TESTO DA LEGGERE ::
◆ ◆ ◆ ◆ ◆

Credo blaze_ intendesse quello che ho detto prima anch'io, cioé che non sono "strettamente" necessari perché uno script sia valido, per esserlo può limitarsi a contenere solo 'start'.

----------

## l0rdt

 *bsolar wrote:*   

> 
> 
> Credo blaze_ intendesse quello che ho detto prima anch'io, cioé che non sono "strettamente" necessari perché uno script sia valido, per esserlo può limitarsi a contenere solo 'start'.

 

Oops sorry avevo letto male  :Embarassed: 

----------

## bubble27

ghghgh è da un pò di tempo che ho problemi con l'ora di sistema..... a volte va avanti ed a volte va indietro ..... ho provato con ntp, adesso con rdate ma guardate qua......

dopo aver emerso rdate......

Lowenbrau root # date  <=== prima di utilizzare rdate

mer set 24 11:40:24 UTC 2003

Lowenbrau root # rdate -s time.ien.it <=== utilizzo di rdate

Lowenbrau root # date

mer set 24 09:42:29 UTC 2003   :Shocked:  <=== ma ci colleghiamo con un server italiano ?_?

stessa cosa cmq con ntp ........ nn sarà ora di dire a questi tizi di aggiustare l'ora......

◆ ◆ ◆ ◆ ◆

RIGHE MOSTRATE ::
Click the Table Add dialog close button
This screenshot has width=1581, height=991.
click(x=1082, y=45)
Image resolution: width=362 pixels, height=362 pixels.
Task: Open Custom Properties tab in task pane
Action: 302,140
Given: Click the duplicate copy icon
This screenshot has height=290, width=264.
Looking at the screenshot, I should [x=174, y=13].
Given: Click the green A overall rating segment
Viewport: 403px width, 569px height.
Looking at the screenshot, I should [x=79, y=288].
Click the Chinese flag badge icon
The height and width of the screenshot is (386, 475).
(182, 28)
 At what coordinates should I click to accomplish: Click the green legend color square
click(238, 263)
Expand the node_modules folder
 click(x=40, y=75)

◆ ◆ ◆ ◆ ◆

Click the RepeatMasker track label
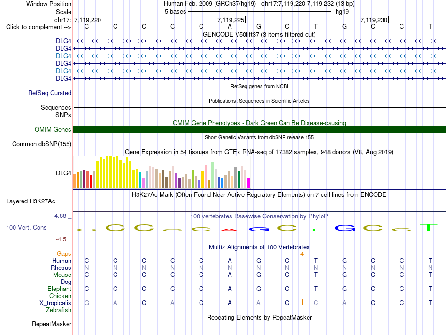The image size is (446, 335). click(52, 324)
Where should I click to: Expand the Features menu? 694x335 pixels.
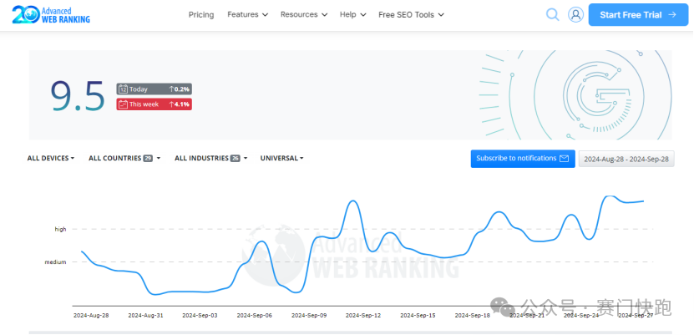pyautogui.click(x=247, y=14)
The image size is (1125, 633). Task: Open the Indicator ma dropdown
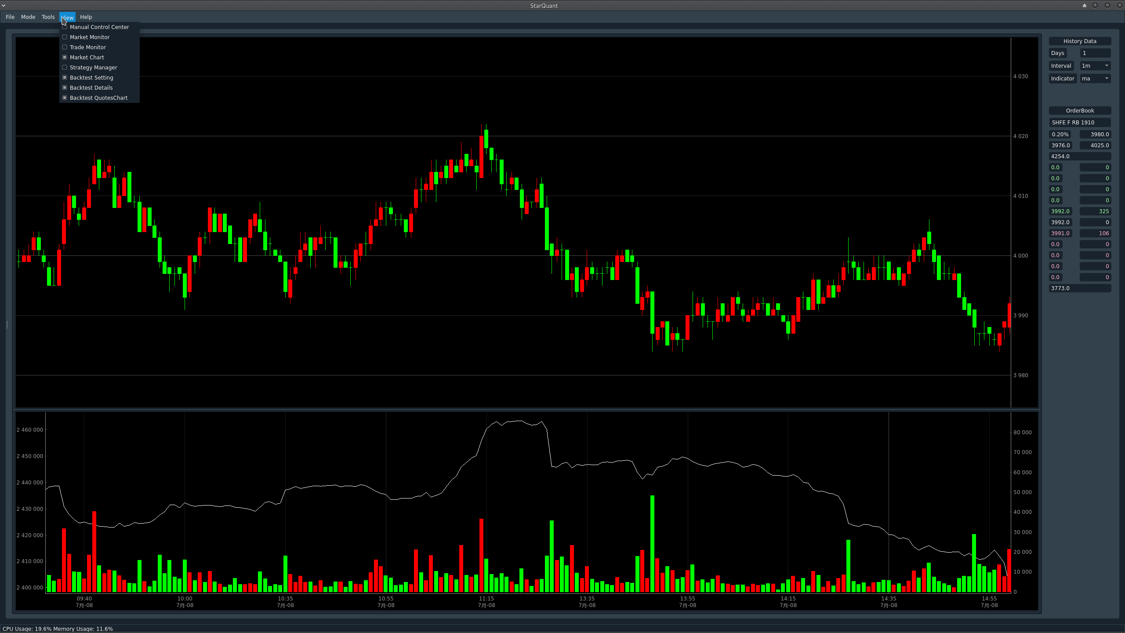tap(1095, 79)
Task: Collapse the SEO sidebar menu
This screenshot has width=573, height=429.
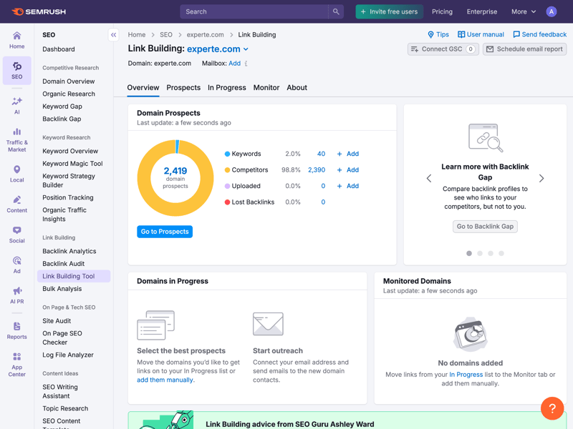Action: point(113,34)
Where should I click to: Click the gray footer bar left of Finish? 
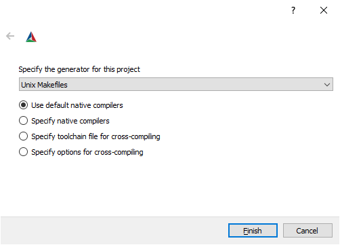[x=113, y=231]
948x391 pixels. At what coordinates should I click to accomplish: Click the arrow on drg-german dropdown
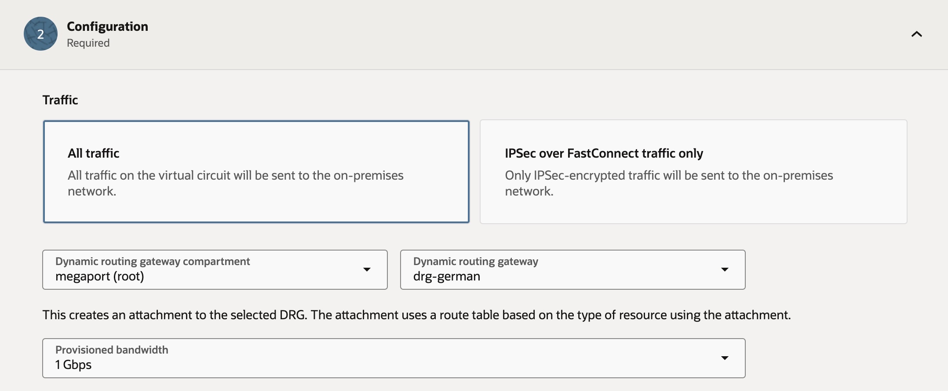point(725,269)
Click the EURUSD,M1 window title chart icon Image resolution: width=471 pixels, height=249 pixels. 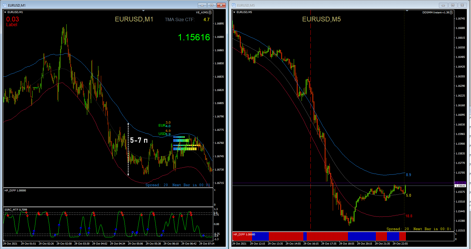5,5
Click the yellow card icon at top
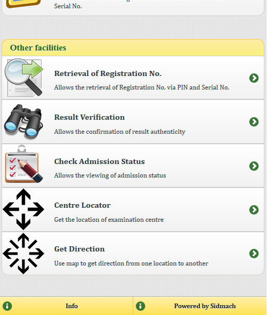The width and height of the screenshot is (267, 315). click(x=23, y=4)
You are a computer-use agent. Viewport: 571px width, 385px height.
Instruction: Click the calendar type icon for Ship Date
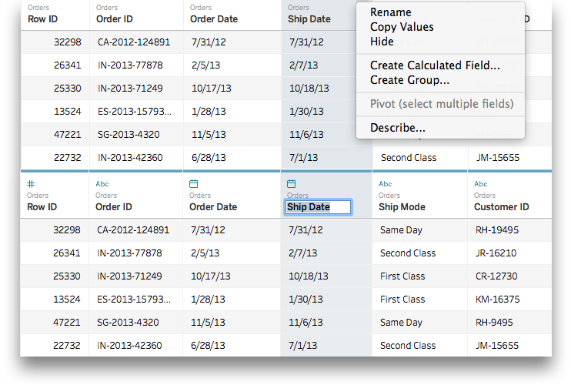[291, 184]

◆ ◆ ◆ ◆ ◆

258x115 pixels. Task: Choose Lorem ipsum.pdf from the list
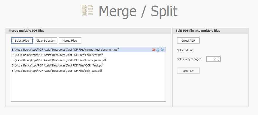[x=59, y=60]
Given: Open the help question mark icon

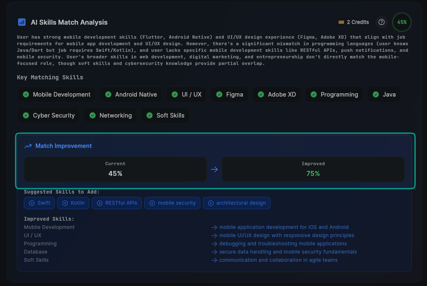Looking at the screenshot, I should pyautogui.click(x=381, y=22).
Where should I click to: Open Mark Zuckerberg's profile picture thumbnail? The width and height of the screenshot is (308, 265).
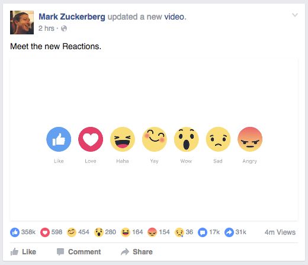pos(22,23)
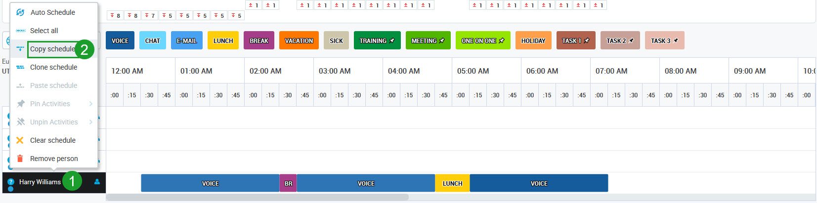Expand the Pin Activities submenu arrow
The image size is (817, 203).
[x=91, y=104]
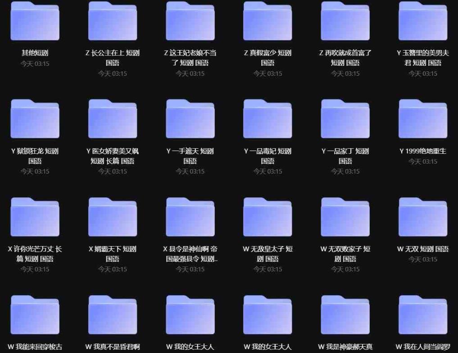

◆ ◆ ◆ ◆ ◆

CONSEGNA 1 ::
Rispondi a queste domande sulla discussione del forum:
(a) Secondo bsolar, che cosa basta che contenga uno script per essere valido?
(b) Quali due strumenti ha provato bubble27 per sistemare l'ora?
(c) Quale data e ora restituisce date dopo l'uso di rdate?
CONSEGNA 2 :: Estrai dalla discussione del forum il passo che va da "ghghgh è da" a "ma guardate qua......", copiandolo parola per parola.
CONSEGNA 3 :: Scrivi il seguito della discussione del forum sull'ora di sistema, partendo dopo l'ultima frase riportata.

RISPOSTA ATTESA 1 ::
(a) Solo 'start'.
(b) ntp e rdate.
(c) mer set 24 09:42:29 UTC 2003.

RISPOSTA ATTESA 2 ::
ghghgh è da un pò di tempo che ho problemi con l'ora di sistema..... a volte va avanti ed a volte va indietro ..... ho provato con ntp, adesso con rdate ma guardate qua......

RISPOSTA ATTESA 3 ::
 :Razz:   :Razz: 

ciao gentooaglia

----------

## darksides

hai settato l'RTC nel kernel?

----------

## bubble27

 *darksides wrote:*   

> hai settato l'RTC nel kernel?

 

si se intendi questo ....

CONFIG_RTC=y  

 :Wink: 

----------

## bsolar

 *bubble27 wrote:*   

> Lowenbrau root # date
> 
> mer set 24 09:42:29 UTC 2003   <=== ma ci colleghiamo con un server italiano ?_?
> 
> stessa cosa cmq con ntp ........ nn sarà ora di dire a questi tizi di aggiustare l'ora......
> ...

 

La loro ora mi pare corretta, ovviamente non usano l'ora locale, esattamente come stai facendo te dato che hai UTC. Controlla il link /etc/localtime.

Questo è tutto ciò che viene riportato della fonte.